-- LISTED RECORDS follows --

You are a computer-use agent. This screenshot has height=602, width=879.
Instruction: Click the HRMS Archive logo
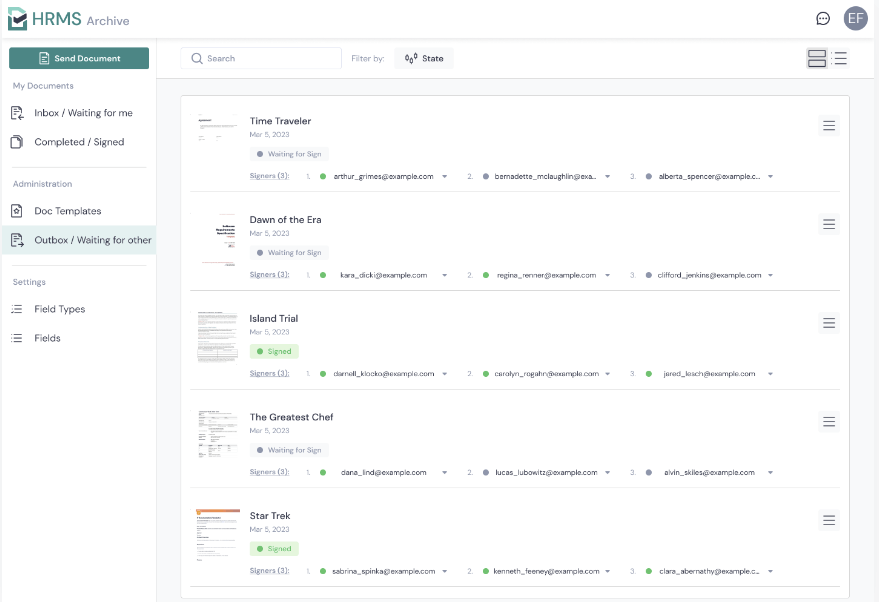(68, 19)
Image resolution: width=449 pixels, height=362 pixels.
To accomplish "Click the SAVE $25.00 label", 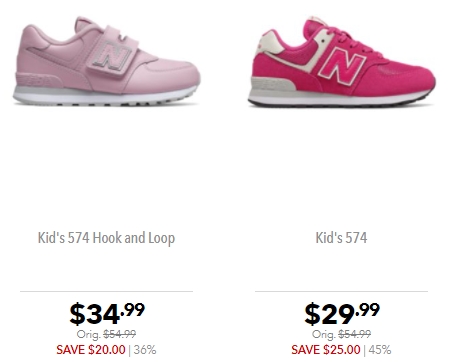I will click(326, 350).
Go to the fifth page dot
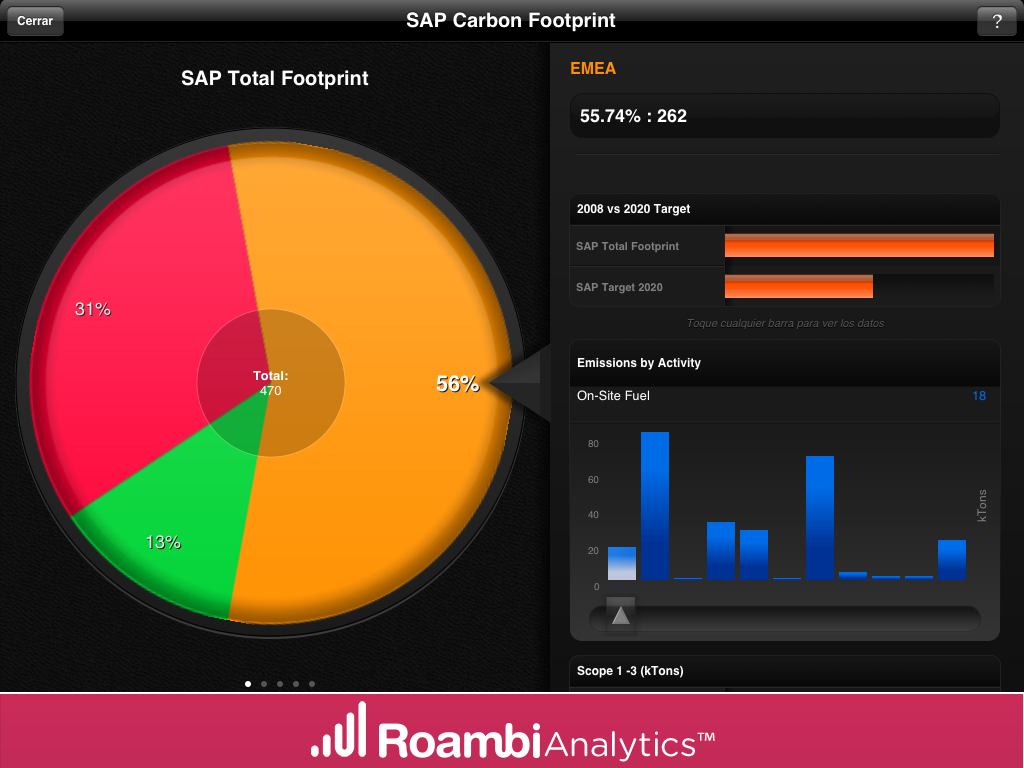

-- LISTED RECORDS concluded --

INSTRUCTIONS FOR THE TASK
Identify the lines of the entries containing the string "width". Copy each such line.

EXERCISE RESULT
You are a computer-use agent. This screenshot has height=602, width=879.
Image resolution: width=449 pixels, height=362 pixels.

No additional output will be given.